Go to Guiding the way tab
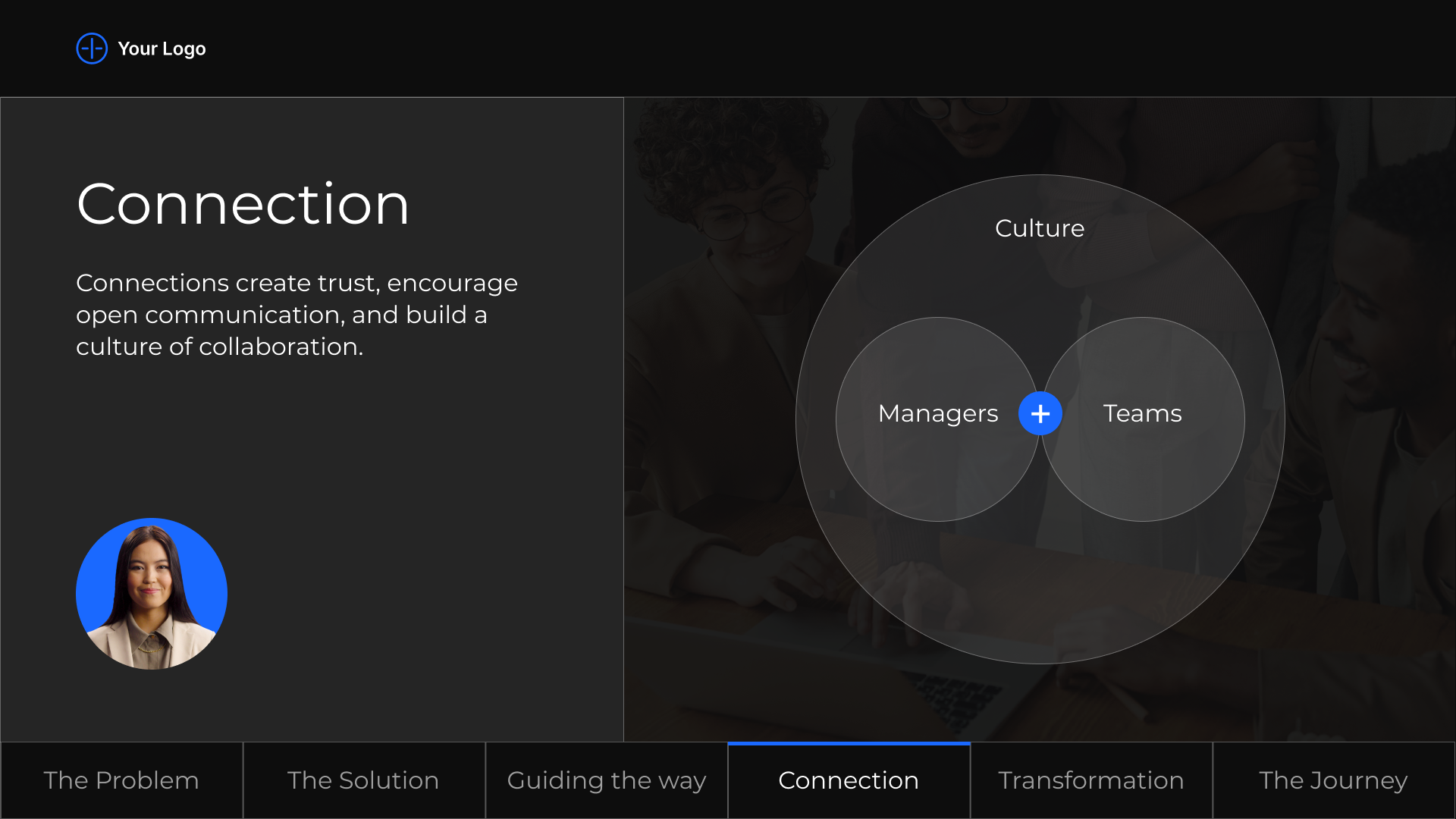The width and height of the screenshot is (1456, 819). click(x=606, y=780)
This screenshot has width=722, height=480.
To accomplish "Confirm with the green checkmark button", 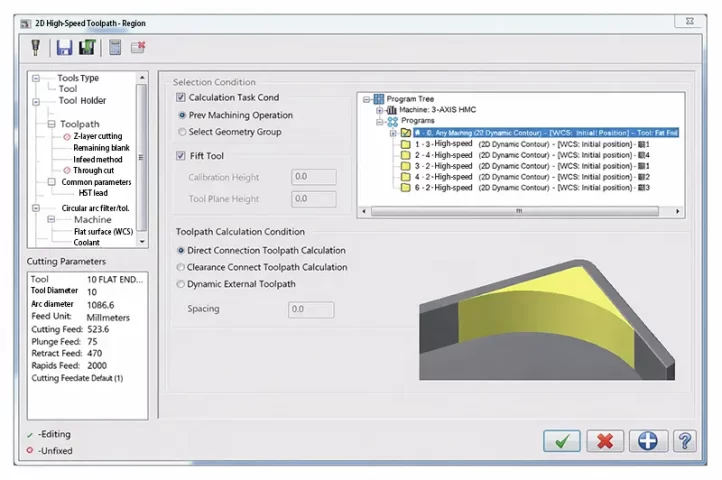I will 562,440.
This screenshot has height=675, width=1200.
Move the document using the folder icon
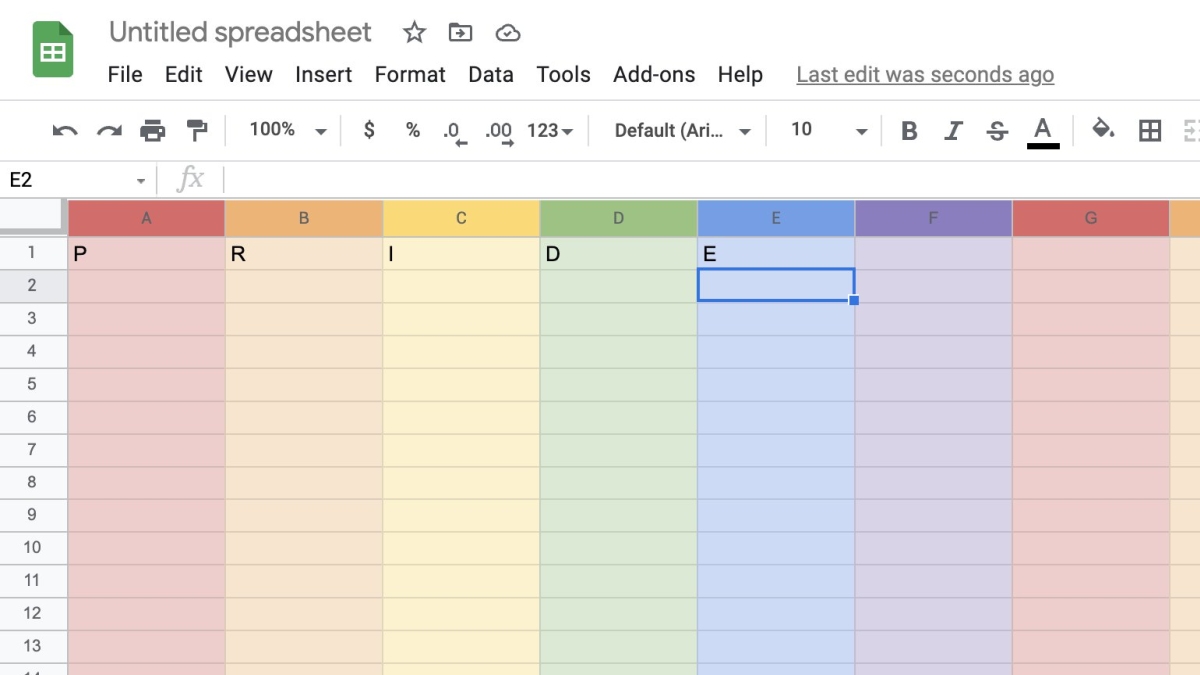coord(460,33)
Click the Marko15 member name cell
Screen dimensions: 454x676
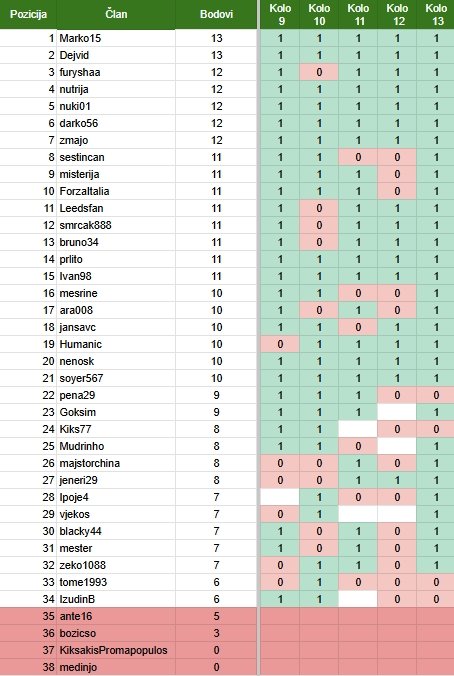pyautogui.click(x=116, y=38)
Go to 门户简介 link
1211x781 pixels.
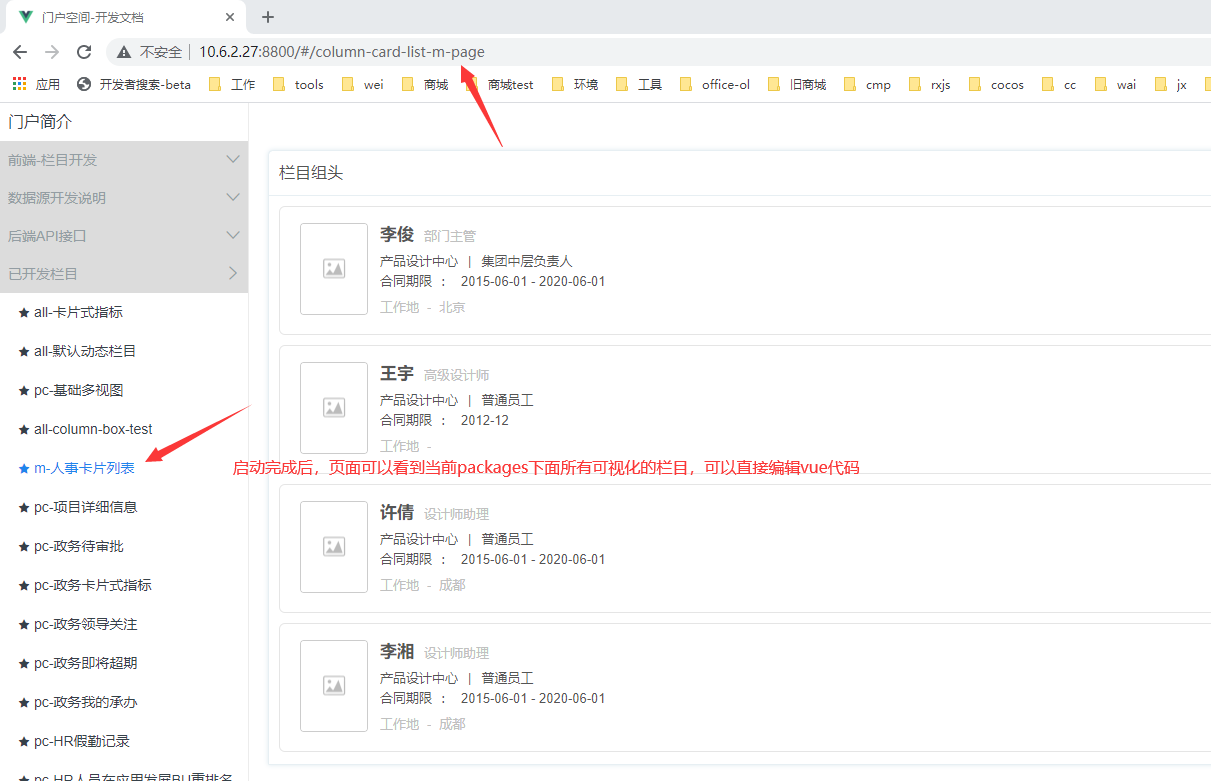tap(40, 122)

**WHAT THE TASK REQUIRES:**
Write out everything from the line containing "Click the Marko15 member name cell" down to the end of the material, leaving out the pictures.

**SOLUTION FOR THIS TASK:**
Click the Marko15 member name cell
Screen dimensions: 454x676
pyautogui.click(x=116, y=38)
Go to 门户简介 link
1211x781 pixels.
tap(40, 122)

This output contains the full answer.